Sastra  

Cerpen : Gelar Malu

Kumpulan Cerpen Karya Rusmin Sopian

Foto : JPIC-OFM Indonesia

Karya : Rusmin Sopian

Keluarga Matliluk tersentak saat menerima undangan dari sebuah yayasan yang mengabarkan bahwa orang tua mareka akan menerima gelar bergengsi dari yayasan Nasional. Kekagetan keluarga besar Matliluk sungguh beralasan mengingat selama ini almarhum orang tua mareka tidak memiliki catatan prestasi luarbiasa yang bisa membanggakan mareka sebagai keluarga besar dan torehan prestisius yang berdampak luas bagi kemaslatan umat dan warga. Orang tua mareka memang pernah menjabat sebagai Pak Kades selama 10 tahun.

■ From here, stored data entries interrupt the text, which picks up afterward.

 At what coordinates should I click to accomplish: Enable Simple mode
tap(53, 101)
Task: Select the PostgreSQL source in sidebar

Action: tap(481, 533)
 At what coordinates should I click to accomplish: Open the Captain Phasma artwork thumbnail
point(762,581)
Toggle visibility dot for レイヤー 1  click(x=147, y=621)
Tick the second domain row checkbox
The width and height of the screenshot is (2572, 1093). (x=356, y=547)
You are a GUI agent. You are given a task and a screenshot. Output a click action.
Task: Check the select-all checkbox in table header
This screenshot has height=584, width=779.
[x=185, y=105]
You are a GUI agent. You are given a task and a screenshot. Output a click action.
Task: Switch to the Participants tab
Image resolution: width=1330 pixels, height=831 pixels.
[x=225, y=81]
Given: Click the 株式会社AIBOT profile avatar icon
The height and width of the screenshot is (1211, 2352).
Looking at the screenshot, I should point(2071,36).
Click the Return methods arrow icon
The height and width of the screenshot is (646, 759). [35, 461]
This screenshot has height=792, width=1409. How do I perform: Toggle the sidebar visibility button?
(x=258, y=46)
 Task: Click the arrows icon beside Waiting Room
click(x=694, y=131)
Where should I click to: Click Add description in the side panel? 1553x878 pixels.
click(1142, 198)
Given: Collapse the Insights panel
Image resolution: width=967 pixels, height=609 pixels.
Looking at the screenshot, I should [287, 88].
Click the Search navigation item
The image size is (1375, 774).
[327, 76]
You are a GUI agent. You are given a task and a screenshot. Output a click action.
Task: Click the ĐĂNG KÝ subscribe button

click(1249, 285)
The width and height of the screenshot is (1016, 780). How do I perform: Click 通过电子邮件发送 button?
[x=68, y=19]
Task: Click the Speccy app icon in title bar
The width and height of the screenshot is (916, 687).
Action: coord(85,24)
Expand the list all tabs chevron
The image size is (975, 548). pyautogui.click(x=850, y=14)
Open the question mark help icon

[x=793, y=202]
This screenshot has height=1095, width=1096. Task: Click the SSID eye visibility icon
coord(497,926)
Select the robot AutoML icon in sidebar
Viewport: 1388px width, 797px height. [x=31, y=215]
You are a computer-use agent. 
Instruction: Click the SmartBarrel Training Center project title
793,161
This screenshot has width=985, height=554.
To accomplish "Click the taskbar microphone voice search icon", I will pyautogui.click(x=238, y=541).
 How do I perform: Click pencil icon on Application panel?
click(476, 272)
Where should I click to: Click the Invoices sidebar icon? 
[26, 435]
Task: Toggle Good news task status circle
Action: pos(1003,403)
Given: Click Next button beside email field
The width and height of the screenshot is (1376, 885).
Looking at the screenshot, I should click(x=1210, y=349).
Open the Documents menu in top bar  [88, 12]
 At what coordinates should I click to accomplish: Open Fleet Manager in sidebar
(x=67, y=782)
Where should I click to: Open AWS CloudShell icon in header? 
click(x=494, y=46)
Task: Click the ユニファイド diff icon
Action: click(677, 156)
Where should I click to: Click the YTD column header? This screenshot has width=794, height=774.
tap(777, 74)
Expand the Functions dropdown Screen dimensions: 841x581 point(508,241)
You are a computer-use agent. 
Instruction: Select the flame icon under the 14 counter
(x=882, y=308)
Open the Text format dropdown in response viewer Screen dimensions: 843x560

” Apakah undangan ini tak salah alamat, Pak?,” tanya anak ketiga Matliluk kepada petugas dari yayasan yang mengantarkan undangan itu.

” Oh, nggak Pak. Kita selama tiga bulan telah menseleksi siapa-siapa tokoh di daerah ini yang layak menerima penghargaan ini. Ini sebuah penghargaan bergengsi yang kita berikan kepada mareka yang berjasa dalam pembangunan daerah dan warga masyarakat,” jelas petugas dari yayasan itu.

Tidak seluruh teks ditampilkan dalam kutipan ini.